Turn the material into a Markdown table with the columns Row and Line, beginning at the line that contains "What do you see at coordinates (931, 6)" and stopping after the line that contains "Image resolution: width=1003". Number each line in Row and leave out any blank lines.

:::::

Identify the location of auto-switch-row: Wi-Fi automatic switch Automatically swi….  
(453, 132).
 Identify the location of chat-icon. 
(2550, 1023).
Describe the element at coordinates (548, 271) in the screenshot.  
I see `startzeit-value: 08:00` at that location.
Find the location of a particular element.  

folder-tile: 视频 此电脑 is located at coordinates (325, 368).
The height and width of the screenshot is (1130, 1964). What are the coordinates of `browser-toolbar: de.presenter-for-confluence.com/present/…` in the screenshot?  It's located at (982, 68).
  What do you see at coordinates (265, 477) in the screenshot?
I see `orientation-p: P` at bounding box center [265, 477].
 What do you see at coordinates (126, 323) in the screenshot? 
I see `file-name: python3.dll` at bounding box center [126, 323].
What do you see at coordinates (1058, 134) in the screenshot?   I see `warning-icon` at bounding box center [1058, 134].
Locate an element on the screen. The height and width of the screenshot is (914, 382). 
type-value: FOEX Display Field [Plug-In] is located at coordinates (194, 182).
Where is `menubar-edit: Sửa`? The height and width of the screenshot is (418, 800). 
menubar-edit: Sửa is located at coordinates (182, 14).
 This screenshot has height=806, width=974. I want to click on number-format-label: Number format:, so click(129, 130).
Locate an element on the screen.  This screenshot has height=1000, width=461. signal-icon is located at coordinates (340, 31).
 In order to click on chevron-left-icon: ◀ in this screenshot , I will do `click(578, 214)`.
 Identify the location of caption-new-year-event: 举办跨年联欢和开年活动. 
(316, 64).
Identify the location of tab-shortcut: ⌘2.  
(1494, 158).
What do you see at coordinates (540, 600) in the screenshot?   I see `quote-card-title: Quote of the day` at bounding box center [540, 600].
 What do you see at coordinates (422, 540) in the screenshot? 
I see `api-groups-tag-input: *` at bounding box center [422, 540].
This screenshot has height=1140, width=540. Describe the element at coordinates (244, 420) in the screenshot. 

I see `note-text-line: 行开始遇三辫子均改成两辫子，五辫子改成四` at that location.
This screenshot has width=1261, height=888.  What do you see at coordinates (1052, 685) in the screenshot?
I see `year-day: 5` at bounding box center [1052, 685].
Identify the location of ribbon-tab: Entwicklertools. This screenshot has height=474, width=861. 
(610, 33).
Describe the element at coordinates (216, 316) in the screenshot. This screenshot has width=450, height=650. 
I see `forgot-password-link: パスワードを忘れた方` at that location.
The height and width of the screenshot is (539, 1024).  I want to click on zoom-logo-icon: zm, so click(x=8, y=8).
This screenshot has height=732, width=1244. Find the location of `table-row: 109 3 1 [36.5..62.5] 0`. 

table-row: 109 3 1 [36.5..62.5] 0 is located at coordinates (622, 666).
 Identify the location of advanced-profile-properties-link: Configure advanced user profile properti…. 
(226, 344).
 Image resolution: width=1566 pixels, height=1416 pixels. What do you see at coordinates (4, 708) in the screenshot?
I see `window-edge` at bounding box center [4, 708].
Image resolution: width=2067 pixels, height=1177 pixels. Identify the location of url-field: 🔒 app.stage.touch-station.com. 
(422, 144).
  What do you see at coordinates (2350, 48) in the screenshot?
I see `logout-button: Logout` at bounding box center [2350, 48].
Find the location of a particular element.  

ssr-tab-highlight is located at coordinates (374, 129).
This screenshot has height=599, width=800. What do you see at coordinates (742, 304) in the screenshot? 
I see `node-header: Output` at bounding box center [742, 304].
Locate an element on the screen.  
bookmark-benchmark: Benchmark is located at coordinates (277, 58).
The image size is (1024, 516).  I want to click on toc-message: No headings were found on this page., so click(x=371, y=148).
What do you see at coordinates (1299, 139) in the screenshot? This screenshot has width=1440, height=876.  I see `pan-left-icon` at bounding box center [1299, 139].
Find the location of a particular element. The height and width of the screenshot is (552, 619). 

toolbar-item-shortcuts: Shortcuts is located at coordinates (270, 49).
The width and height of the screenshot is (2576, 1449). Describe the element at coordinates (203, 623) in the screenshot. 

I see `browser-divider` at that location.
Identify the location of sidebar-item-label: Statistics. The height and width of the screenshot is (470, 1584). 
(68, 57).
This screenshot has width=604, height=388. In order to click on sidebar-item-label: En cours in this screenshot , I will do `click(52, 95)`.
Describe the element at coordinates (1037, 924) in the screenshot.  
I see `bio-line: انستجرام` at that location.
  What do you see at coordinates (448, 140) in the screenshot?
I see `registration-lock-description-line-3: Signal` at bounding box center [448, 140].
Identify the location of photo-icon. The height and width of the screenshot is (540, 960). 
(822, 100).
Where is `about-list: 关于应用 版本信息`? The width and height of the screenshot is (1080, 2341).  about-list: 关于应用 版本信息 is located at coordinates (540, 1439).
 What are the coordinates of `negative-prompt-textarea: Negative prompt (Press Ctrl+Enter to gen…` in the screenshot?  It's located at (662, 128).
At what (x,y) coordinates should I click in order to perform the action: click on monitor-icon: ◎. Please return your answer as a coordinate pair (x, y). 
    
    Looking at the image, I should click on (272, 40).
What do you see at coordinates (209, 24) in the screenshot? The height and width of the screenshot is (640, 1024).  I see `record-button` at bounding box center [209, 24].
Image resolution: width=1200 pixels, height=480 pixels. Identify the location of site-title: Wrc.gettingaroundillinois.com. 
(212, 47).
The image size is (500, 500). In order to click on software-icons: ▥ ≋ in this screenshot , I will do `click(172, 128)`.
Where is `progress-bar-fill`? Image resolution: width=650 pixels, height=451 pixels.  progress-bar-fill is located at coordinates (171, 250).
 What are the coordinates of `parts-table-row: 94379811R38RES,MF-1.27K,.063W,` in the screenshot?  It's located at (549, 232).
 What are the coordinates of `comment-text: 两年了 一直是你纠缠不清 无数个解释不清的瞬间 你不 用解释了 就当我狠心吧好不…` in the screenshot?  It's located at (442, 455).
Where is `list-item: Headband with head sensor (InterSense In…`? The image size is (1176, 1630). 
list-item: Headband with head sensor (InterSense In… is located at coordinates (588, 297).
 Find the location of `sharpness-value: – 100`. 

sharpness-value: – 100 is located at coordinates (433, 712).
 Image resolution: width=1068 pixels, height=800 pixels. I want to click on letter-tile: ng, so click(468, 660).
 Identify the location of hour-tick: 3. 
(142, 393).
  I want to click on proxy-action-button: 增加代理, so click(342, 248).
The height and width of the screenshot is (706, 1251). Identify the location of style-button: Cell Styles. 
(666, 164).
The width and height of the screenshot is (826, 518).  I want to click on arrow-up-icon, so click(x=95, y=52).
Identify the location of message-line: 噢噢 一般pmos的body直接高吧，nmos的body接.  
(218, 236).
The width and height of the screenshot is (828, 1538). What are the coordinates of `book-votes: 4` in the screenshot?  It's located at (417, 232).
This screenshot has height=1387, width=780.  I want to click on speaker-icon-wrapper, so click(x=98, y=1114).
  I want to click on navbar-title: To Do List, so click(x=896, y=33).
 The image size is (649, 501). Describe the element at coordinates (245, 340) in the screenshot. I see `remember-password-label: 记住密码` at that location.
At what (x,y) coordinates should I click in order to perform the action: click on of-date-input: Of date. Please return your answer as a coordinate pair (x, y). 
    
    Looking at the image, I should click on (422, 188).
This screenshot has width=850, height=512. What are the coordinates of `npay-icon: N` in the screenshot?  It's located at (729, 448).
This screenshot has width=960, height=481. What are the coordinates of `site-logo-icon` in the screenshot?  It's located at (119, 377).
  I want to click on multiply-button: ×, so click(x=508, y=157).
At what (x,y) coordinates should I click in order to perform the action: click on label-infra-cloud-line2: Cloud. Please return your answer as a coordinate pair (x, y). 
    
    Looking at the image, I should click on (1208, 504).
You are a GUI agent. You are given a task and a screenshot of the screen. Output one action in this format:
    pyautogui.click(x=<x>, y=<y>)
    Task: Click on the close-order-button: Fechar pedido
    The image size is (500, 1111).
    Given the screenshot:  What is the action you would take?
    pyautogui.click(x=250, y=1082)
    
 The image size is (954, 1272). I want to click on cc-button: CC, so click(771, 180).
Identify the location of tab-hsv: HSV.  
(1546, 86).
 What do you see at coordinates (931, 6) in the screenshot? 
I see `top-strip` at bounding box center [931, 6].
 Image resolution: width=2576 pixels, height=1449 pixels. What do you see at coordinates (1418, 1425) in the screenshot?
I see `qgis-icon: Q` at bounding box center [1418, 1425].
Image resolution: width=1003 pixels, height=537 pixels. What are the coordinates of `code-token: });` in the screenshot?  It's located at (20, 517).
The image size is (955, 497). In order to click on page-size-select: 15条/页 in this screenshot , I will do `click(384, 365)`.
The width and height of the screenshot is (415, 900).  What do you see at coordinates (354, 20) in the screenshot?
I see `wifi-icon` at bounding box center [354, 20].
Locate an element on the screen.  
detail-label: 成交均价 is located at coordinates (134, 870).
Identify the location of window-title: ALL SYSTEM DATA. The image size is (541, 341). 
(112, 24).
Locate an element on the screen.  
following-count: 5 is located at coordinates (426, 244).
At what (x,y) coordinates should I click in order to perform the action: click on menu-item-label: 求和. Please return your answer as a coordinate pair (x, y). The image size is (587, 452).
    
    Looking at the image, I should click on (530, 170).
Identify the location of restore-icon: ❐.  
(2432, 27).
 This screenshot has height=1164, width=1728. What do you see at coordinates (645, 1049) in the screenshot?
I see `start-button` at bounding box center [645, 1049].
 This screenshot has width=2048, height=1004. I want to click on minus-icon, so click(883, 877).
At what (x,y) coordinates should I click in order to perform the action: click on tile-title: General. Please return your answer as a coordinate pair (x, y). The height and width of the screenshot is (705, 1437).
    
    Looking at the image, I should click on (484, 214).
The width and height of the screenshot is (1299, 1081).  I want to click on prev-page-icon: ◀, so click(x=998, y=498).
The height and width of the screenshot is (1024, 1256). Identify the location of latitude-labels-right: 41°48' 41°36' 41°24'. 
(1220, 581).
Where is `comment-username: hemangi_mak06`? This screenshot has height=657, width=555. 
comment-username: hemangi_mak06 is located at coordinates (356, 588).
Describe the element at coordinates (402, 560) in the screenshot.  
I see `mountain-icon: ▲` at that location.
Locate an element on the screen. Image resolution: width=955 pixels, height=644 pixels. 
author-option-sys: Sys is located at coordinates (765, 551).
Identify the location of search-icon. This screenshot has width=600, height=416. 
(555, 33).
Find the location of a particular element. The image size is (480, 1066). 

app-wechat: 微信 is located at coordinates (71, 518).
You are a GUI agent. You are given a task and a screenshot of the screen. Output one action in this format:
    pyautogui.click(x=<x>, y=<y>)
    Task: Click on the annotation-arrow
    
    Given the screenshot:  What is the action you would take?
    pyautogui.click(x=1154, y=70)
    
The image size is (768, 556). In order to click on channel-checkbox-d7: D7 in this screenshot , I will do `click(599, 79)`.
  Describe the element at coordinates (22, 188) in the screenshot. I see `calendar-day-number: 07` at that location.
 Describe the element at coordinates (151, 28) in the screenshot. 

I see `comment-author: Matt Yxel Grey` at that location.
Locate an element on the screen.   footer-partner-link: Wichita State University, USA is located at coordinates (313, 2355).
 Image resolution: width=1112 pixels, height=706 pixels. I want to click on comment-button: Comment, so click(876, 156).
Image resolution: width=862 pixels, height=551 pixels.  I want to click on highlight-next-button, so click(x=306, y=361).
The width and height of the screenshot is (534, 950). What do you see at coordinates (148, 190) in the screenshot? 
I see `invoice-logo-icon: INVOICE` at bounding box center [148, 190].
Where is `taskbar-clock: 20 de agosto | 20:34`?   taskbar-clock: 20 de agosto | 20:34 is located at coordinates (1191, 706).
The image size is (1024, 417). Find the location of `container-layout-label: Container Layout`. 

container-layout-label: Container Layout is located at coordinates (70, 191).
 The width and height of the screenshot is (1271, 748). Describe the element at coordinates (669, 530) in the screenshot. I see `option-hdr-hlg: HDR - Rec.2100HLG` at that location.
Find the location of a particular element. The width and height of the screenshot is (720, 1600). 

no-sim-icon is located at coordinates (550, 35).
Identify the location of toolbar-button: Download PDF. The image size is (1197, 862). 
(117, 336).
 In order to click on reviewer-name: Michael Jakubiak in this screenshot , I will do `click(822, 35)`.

:::::

_Response_
| Row | Line |
|---|---|
| 1 |  What do you see at coordinates (931, 6) in the screenshot?  |
| 2 | I see `top-strip` at bounding box center [931, 6]. |
| 3 |  Image resolution: width=2576 pixels, height=1449 pixels. What do you see at coordinates (1418, 1425) in the screenshot? |
| 4 | I see `qgis-icon: Q` at bounding box center [1418, 1425]. |
| 5 | Image resolution: width=1003 pixels, height=537 pixels. What are the coordinates of `code-token: });` in the screenshot?  It's located at (20, 517). |